Let’s first understand. This specific amendment is not a limitation placed upon the judiciary’s power of review over acts of the executive. It is indeed the uprooting of this power.

The significance of this amendment is that the courts do not have any authority to assess acts of the executive branch. This applies both to decisions taken by the government as a body and to decisions taken by all members of the government. The amendment specifically emphasizes that this prohibition applies to the appointment of civil servants, and cases where a minister fails to use the power granted to him to protect the public interest. 

This amendment, if fully obeyed, will change the nature of Israeli governance and will lead to a deterioration of the civil service in our country.
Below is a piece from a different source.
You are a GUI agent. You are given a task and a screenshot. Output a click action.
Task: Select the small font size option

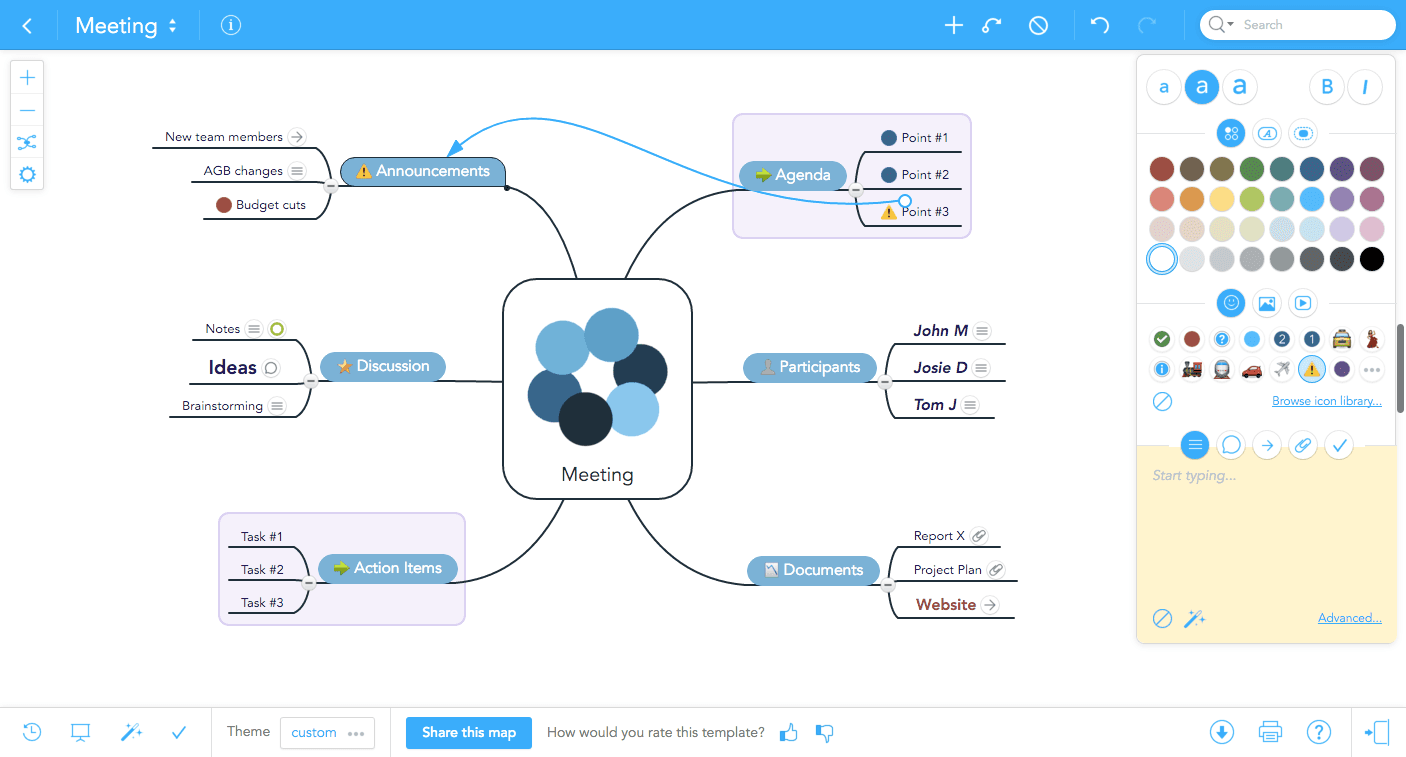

The concept of three branches of government complementing each other crumbles. It destroys one of the main functions of the judiciary – to safeguard the population from the tyranny of the executive branch.  

It appears that a few of the judges looking into this matter are somewhat detached from Israel’s political reality and haven’t fully evaluated the influence of this amendment on the Israeli political world.

 The High Court hearing of the government's judicial reform reasonableness bill on September 12, 2023 (credit: YONATAN SINDEL/FLASH90)
The High Court hearing of the government's judicial reform reasonableness bill on September 12, 2023 (credit: YONATAN SINDEL/FLASH90)

Coalitions formed nowadays, and in the past, have often demonstrated that respect for moral and ethical values is pushed aside when what lies ahead relates to political power. The political career of ministers is not decided in view of their actions in serving the public. It relies more on the extent of the support inside their parties. Appointments of civil servants are often made to gain increased support and favor from party members, and not exactly according to personal qualifications.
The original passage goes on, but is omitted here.